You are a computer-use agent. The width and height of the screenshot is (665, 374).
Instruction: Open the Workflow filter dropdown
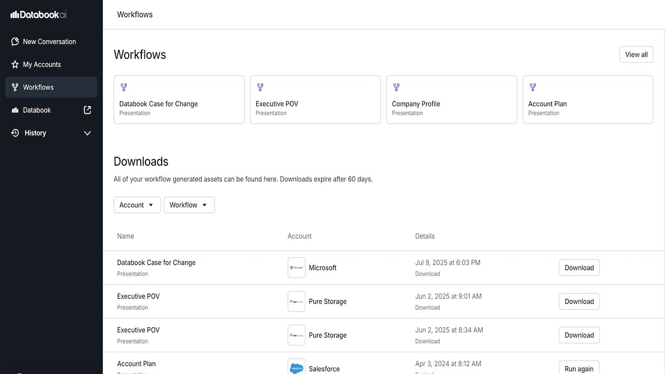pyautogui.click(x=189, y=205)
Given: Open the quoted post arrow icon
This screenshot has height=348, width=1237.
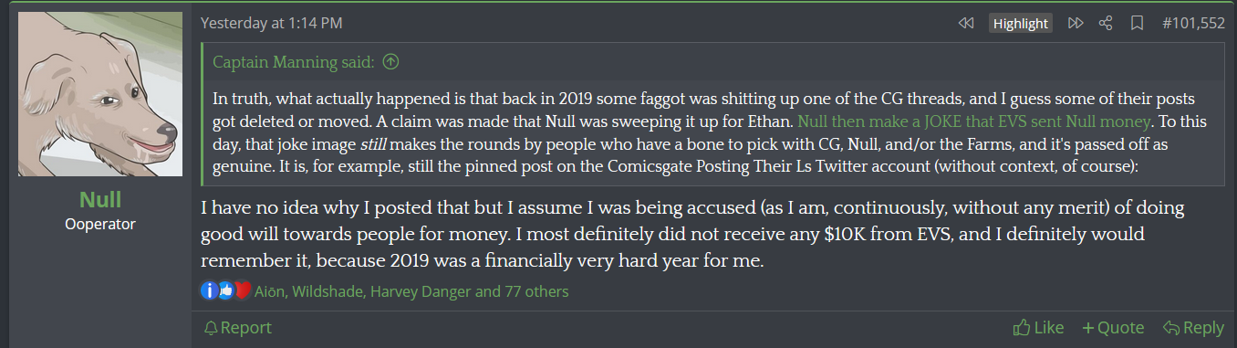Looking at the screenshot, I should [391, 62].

...

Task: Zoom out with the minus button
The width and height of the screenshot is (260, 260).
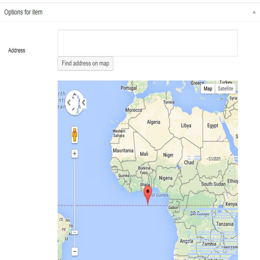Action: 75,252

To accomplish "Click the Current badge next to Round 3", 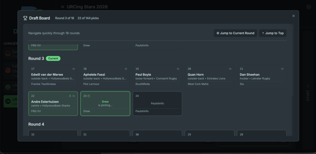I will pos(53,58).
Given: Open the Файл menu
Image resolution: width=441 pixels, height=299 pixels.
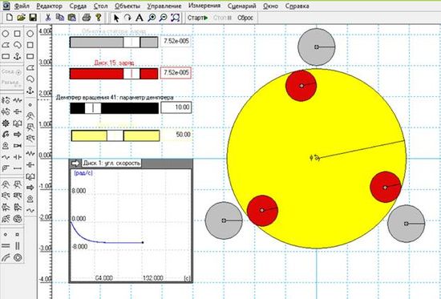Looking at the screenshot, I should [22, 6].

--

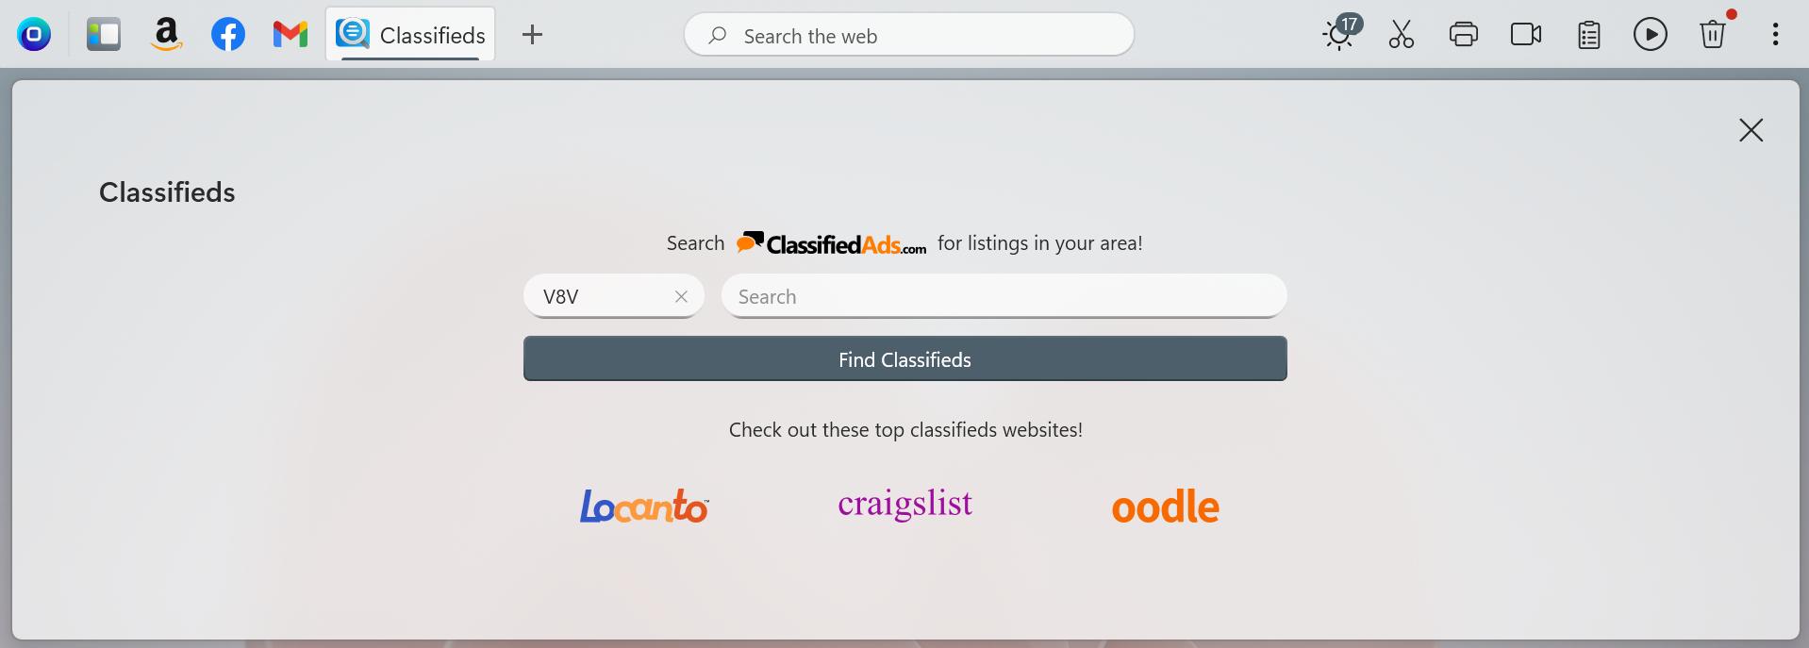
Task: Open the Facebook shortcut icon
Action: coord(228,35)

[Exercise goal]: Report only the number of lines in the listing that contain the word "Given".

[Written response]: 2